Sez. U, Sentenza n. 23122 del 27/01/2011 (dep. 09/06/2011) Rv. 249735
Il divieto, per il giudice ricusato, di pronunciare sentenza ex art. 37 comma secondo, cod. proc. pen., opera sino alla pronuncia di inammissibilità o di rigetto, anche non definitiva, dell'organo competente a decidere sulla ricusazione, essendo, tuttavia, la successiva decisione del giudice ricusato, affetta da nullità qualora la pronuncia di inammissibilità o di rigetto sia annullata dalla Corte di cassazione e il difetto di imparzialità accertato dalla stessa Corte o nell'eventuale giudizio di rinvio.
La sentenza risolve il contrasto tra n. 7220 del 2007 - rv. 235862, conforme al principio espresso, e n. 40511 del 2001 - rv. 220303, orientata all'affermazione per cui in pendenza di ricorso per Cassazione avverso l'ordinanza di inammissibilità della dichiarazione di ricusazione pronunciata "de plano" ai sensi del primo comma dell'art. 41 cod. proc. pen., è inibito al giudice ricusato di pronunciare sentenza, operando la regola generale dell'effetto sospensivo dell'impugnazione.
Sez.
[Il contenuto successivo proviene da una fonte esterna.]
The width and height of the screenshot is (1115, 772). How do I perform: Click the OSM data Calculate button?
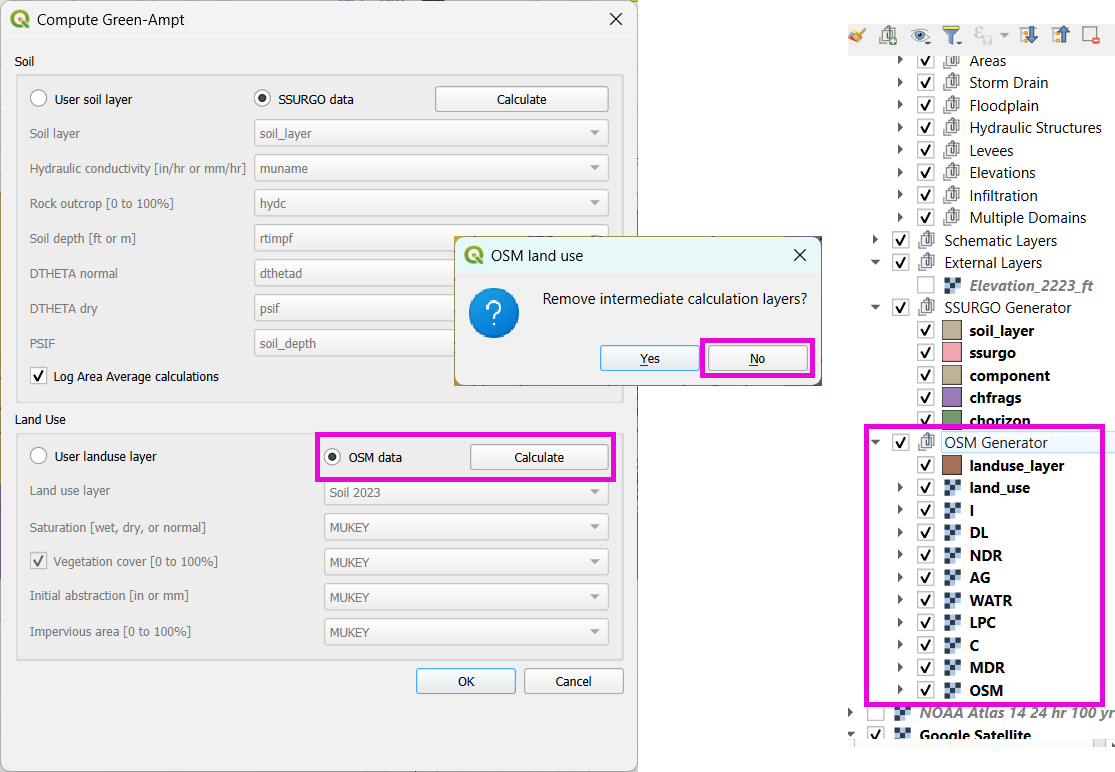539,457
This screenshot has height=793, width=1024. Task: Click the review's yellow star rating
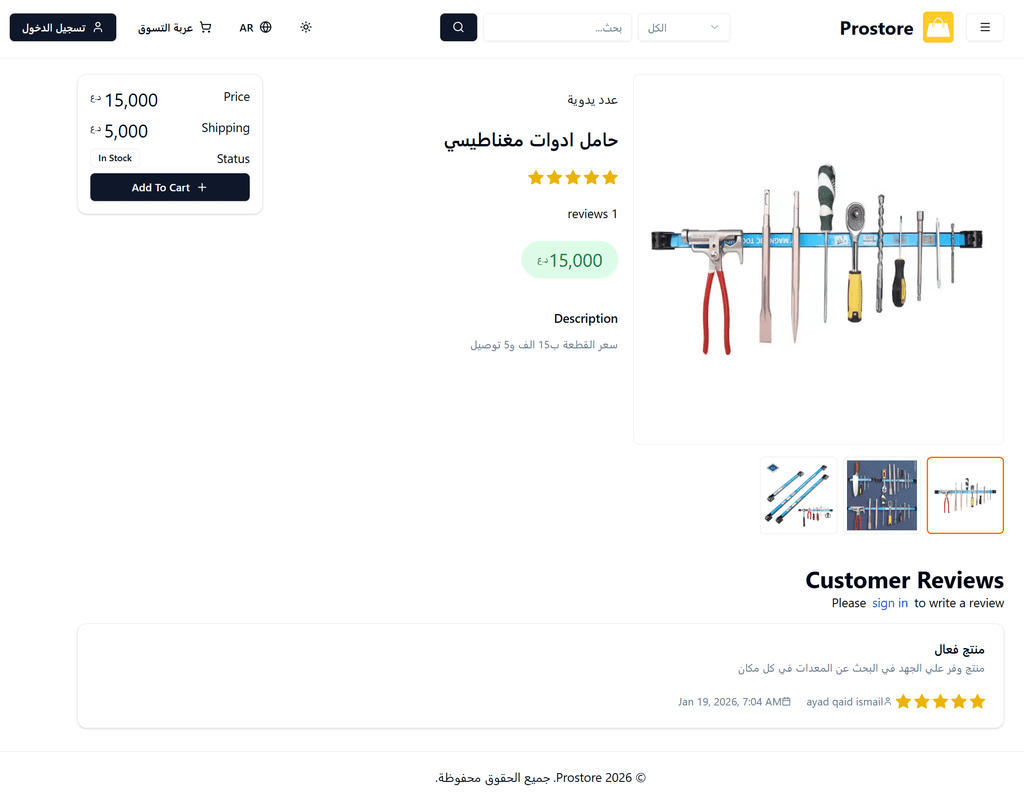(x=940, y=702)
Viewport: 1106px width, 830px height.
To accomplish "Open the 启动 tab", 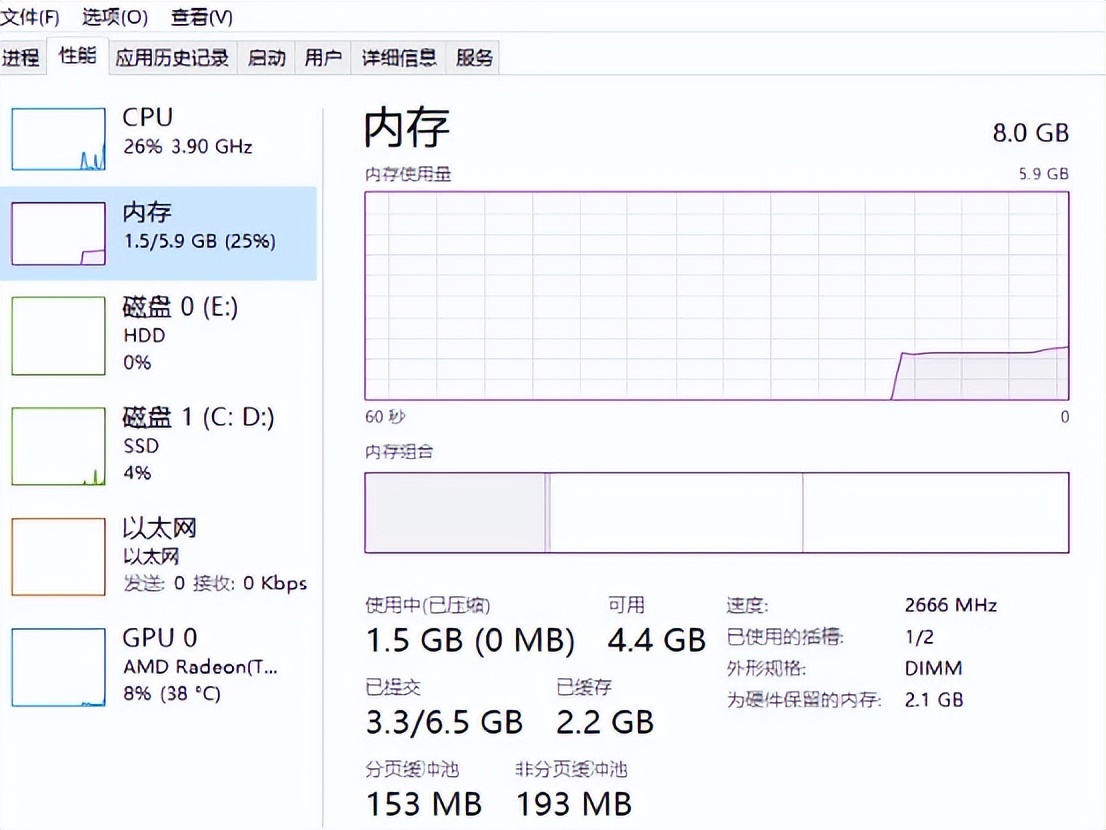I will coord(266,58).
U, Sentenza n. 13626 del 16/12/2010 (dep. 05/04/2011) Rv. 249299
In assenza di una espressa dichiarazione di conservazione di efficacia degli atti nel provvedimento che accoglie la dichiarazione di astensione o di ricusazione, gli atti compiuti in precedenza dal giudice astenutosi o ricusato devono considerarsi inefficaci. (La Suprema Corte ha precisato che la nozione di «efficacia» indica, nella specie, la possibilità di inserimento degli atti, compiuti dal giudice astenutosi o ricusato, nel fascicolo per il dibattimento, e che la valutazione di efficacia od inefficacia, operata dal giudice che decide sull'astensione o sulla ricusazione, pur autonomamente non impugnabile, è successivamente sindacabile, nel contraddittorio tra le parti, dal giudice della cognizione).
La sentenza risolve il contrasto tra n. 2799 del 1997 - rv. 207741, n. 4824 del 1997 - rv. 207588, n. 23657 del 2001 - rv. 219004, n. 21831 del 2002 - rv. 221986, conformi al principio espresso, e n. 4227 del 1997 - rv. 208409, n. 27604 del 2001 - rv. 219145, orientate all'affermazione per cui gli atti compiuti dal giudice astenutosi sono validi.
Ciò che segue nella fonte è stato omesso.